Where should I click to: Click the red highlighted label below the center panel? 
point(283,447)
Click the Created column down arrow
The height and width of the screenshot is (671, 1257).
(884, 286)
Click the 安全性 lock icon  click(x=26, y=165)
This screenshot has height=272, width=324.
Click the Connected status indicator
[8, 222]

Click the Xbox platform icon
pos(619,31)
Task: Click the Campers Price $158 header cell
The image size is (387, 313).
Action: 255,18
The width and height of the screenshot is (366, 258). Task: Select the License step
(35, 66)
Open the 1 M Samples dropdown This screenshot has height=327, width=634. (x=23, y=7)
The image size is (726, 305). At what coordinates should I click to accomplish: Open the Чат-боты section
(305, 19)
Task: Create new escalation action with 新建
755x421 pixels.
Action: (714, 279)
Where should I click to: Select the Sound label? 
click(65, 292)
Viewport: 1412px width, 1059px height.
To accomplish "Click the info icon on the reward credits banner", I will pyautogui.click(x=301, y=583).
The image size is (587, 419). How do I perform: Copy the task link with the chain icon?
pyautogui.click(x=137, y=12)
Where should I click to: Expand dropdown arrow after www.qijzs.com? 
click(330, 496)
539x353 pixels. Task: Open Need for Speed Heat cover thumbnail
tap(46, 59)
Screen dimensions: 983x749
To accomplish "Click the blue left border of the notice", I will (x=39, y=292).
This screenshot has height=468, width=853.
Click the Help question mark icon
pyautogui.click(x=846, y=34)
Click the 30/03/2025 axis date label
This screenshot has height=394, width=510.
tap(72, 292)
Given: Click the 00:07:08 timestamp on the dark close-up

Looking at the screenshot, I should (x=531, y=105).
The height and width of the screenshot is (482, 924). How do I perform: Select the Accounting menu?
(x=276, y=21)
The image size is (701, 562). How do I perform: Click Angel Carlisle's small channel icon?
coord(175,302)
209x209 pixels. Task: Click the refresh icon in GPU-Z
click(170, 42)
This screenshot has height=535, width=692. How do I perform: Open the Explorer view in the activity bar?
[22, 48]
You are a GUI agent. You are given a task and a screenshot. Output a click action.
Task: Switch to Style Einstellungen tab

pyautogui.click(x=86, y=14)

TASK GOAL: Show each line above that contains the word "accomplish", copying it in full.

SOLUTION BELOW:
The image size is (726, 305). At what coordinates should I click to accomplish: Open the Чат-боты section
To accomplish "Click the info icon on the reward credits banner", I will pyautogui.click(x=301, y=583).
To accomplish "Click the blue left border of the notice", I will (x=39, y=292).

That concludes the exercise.